Analysis of spatial-temporal gene expression patterns reveals dynamics and regionalization in developing mouse brain

• Published in: Scientific reports Vol. 6; no. 1; p. 19274
• Main Authors: Chou, Shen-Ju, Wang, Chindi, Sintupisut, Nardnisa, Niou, Zhen-Xian, Lin, Chih-Hsu, Li, Ker-Chau, Yeang, Chen-Hsiang
• Format: Journal Article
• Language: English
• Published: London Nature Publishing Group UK 20.01.2016; Nature Publishing Group
• Subjects: 631/114/1314; 631/114/2404; Animals; Basal ganglia; Brain; Brain - metabolism; Cluster Analysis; Computational Biology; Computational neuroscience; Dopamine; Embryos; Forebrain; Gene expression; Gene Expression Profiling; Gene Expression Regulation; Gene Expression Regulation, Developmental; Humanities and Social Sciences; LIM-Homeodomain Proteins - deficiency; Mice; Mice, Knockout; multidisciplinary; Rodents; Science; Transcription Factors - deficiency; Transcriptome
• ISSN: 2045-2322; 2045-2322
• DOI: 10.1038/srep19274

Allen Brain Atlas (ABA) provides a valuable resource of spatial/temporal gene expressions in mammalian brains.
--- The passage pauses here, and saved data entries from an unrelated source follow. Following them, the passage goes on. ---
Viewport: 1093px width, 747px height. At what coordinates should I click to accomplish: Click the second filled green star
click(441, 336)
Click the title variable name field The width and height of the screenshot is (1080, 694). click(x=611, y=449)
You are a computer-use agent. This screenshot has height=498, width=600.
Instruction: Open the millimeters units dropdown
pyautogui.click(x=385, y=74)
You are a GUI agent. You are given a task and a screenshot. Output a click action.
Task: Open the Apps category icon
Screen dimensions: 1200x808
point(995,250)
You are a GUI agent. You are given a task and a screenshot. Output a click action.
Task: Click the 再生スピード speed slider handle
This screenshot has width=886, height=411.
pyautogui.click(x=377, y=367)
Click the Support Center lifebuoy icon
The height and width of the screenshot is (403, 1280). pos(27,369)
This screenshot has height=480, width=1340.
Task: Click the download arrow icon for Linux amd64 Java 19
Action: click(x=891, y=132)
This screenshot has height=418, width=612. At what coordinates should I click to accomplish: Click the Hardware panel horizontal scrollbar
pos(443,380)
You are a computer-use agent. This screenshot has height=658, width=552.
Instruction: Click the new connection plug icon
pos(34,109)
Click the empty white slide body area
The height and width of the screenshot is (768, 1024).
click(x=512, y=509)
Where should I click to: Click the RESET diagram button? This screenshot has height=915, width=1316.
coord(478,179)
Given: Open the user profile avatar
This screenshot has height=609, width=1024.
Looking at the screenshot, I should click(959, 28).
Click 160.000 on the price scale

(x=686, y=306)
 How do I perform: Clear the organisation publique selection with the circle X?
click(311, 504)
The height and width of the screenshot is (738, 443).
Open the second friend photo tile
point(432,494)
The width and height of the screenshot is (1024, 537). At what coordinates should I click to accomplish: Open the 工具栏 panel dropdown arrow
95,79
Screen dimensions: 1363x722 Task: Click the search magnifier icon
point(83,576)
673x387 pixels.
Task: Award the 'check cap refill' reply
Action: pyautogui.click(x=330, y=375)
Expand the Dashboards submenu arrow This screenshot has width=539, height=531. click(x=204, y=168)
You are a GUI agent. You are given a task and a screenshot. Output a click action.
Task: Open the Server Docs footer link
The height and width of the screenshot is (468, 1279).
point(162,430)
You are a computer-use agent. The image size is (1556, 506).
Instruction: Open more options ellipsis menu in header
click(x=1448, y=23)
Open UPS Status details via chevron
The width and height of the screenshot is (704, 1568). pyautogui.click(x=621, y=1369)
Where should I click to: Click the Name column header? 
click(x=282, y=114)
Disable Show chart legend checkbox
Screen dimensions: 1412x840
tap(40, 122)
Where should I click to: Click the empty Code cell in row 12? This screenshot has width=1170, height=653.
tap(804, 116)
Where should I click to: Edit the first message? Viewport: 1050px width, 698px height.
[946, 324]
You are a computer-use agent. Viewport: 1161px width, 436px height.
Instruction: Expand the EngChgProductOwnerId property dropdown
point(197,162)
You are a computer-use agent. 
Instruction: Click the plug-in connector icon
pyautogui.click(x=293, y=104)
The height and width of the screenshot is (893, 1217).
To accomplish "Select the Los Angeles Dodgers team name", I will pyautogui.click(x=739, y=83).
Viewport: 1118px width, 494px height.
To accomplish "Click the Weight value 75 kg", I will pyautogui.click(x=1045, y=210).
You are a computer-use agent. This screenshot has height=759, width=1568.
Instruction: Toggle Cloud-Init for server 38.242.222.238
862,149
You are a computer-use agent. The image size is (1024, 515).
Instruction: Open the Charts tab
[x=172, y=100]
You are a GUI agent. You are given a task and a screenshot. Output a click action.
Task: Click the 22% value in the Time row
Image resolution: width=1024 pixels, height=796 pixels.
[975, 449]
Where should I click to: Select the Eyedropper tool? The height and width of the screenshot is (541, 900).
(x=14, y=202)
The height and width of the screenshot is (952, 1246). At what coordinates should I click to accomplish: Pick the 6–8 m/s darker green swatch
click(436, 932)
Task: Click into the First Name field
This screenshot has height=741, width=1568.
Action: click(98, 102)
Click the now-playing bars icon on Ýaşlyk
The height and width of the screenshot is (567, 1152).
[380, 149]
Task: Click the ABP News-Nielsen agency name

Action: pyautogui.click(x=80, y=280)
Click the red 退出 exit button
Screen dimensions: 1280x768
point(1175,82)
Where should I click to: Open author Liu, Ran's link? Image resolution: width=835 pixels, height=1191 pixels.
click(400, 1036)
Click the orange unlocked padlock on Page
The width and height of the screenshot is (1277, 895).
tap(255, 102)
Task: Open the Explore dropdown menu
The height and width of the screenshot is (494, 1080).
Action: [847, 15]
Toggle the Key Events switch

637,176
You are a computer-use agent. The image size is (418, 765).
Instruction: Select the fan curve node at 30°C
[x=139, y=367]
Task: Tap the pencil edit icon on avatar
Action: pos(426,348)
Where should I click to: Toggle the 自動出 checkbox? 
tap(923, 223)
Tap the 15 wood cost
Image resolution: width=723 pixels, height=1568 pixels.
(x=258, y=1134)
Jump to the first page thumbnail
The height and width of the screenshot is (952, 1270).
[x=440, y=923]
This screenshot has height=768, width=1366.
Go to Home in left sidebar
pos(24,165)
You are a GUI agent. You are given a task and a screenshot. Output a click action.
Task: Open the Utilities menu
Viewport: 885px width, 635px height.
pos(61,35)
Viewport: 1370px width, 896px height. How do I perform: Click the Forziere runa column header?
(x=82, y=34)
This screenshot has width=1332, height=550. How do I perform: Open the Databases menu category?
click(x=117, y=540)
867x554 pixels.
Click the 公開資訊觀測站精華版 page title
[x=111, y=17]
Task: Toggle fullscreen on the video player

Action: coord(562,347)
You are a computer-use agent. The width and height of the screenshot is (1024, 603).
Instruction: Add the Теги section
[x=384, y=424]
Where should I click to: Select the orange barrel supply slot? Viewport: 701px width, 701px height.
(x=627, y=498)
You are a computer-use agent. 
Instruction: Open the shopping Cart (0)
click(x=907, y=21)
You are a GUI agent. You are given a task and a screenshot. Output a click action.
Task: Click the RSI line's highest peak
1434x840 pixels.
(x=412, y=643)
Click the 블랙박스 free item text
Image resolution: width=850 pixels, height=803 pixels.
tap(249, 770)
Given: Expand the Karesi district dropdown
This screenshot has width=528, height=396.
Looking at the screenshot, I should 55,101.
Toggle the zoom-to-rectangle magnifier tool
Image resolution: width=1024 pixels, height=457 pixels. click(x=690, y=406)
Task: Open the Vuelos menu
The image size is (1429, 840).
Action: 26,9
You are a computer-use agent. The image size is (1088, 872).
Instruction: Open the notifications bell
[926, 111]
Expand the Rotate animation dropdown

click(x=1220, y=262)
Despite rich information extracted from this database, current analyses suffer from several limitations. First, most studies are either gene-centric or region-centric, thus are inadequate to capture the superposition of multiple spatial-temporal patterns. Second, standard tools of expression analysis such as matrix factorization can capture those patterns but do not explicitly incorporate spatial dependency. To overcome those limitations, we proposed a computational method to detect recurrent patterns in the spatial-temporal gene expression data of developing mouse brains. We demonstrated that regional distinction in brain development could be revealed by localized gene expression patterns. The patterns expressed in the forebrain, medullary and pontomedullary and basal ganglia are enriched with genes involved in forebrain development, locomotory behavior and dopamine metabolism respectively. In addition, the timing of global gene expression patterns reflects the general trends of molecular events in mouse brain development. Furthermore, we validated functional implications of the inferred patterns by showing genes sharing similar spatial-temporal expression patterns with Lhx2 exhibited differential expression in the embryonic forebrains of Lhx2 mutant mice. These analysis outcomes confirm the utility of recurrent expression patterns in studying brain development.